New JSON Type & Performance

  • New JSON type and related internal types (Dynamic, Variant) aim to store JSON in a columnar, typed way instead of as plain strings.
  • Key benefits discussed: automatic column “explosion” from JSON, reduced CPU/IO versus repeatedly parsing strings, and support for mixed/dynamic schemas without predeclaring subtypes.
  • Multiple commenters note similar ideas in Snowflake (VARIANT), SingleStore, Scratchdata/DuckDB, Oracle 23ai, and possibly Google Capacitor.

What “JSON” Means Here

  • Some are confused or skeptical about calling this “JSON,” arguing it’s really an internal storage format, not a new JSON standard.
  • Others clarify: it still ingests/outputs standard JSON; the “new type” is the binary/columnar representation of JSON values, analogous to PostgreSQL/SQLite’s JSONB.
  • Distinction is made between JSON as an encoding vs JSON as a data type (numbers, strings, arrays, objects).

ClickHouse vs Other Databases

  • Widely praised as “criminally underused,” especially once Postgres hits OLAP limits (ad‑hoc aggregates, count distinct, heavy writes, 100s of GB+).
  • Compared to DuckDB: DuckDB often faster per core and great for single-node analytics; ClickHouse seen as better once you need clusters, replication, and long-term growth.
  • Pinot and Doris are suggested alternatives, with Pinot touted for very low-latency “user-facing analytics” and star-tree indexes; there is disagreement over whether ClickHouse was originally single-node or cluster-first.
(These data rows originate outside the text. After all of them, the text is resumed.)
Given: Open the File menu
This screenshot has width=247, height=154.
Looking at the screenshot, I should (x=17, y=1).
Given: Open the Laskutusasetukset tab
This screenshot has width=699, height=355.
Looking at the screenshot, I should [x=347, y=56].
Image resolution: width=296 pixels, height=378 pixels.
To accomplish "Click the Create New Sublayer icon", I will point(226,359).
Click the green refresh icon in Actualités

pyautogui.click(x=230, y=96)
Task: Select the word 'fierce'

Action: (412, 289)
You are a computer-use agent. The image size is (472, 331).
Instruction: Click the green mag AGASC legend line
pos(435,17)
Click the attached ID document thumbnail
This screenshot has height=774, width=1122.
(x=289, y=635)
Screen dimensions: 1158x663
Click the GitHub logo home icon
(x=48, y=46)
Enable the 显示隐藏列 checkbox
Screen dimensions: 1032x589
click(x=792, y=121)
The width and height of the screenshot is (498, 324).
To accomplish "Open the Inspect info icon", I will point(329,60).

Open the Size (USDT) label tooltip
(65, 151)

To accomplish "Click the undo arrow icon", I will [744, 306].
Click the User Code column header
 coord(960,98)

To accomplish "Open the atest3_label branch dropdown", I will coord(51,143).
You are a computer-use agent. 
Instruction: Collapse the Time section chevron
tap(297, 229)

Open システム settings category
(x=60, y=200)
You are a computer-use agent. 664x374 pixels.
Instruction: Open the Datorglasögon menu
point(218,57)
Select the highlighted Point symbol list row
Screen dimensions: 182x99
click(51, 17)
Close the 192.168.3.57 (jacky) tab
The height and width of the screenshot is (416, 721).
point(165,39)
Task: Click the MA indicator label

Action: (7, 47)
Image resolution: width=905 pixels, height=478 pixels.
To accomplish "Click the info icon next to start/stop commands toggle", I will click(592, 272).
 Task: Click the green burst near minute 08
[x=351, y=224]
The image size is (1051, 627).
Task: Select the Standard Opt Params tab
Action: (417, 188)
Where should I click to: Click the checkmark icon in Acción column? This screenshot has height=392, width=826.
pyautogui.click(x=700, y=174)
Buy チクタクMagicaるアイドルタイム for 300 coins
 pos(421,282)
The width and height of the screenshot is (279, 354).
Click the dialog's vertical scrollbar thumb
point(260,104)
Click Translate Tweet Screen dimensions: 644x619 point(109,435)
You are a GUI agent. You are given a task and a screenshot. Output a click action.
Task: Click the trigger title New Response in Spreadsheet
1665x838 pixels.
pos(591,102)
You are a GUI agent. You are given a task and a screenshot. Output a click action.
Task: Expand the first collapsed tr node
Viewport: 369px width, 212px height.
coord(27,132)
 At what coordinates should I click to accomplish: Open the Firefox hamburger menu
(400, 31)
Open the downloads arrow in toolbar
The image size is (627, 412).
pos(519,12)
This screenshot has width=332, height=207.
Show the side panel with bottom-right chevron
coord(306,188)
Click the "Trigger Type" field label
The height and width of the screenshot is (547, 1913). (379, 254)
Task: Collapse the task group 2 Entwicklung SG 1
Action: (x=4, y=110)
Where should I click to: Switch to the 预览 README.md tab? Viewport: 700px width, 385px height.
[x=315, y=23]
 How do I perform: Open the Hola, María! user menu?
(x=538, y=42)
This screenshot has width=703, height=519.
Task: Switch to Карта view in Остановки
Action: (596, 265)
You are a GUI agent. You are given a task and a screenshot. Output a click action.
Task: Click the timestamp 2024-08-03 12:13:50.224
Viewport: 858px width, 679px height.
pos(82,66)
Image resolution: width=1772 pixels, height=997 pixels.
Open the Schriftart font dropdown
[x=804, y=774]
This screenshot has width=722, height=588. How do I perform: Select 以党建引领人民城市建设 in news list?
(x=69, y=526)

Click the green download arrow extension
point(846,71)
Scalability & Operational Traits

  • Users report success at scales from hundreds of millions to 100B+ rows with minimal maintenance and good compression.
  • ClickHouse is described as resource-hungry and ill-suited to tightly shared environments (e.g., big nodes inside Kubernetes pods).
  • Some concern about difficulty redistributing data when adding new nodes; remedies are unclear or rely on backup/restore tools.

Ingestion & “Real-Time”

  • Several people struggle with “reliable ingestion” and are put off by Kafka/ZooKeeper complexity.
  • Others report success via:
    • Direct HTTP/driver inserts (often batched).
    • Asynchronous inserts and ReplacingMergeTree to handle duplicates.
    • Buffers/ETL tools like Vector, Fluentd, RudderStack, Tinybird, Fivetran, S3 + refreshable materialized views, or Kafka-compatible systems like Redpanda.
  • Debate over what counts as “real-time”: strict per-event, exactly-once vs micro-batched, near-real-time analytics.

JSON Typing & Elasticsearch Contrast

  • New support for “dynamically changing data” types excites users frustrated with Elasticsearch’s “first-seen type wins” behavior.
  • One proposal (in Elasticsearch context) is type-suffixed field names (e.g., value::int, value::str), but others note this complicates queries and reporting.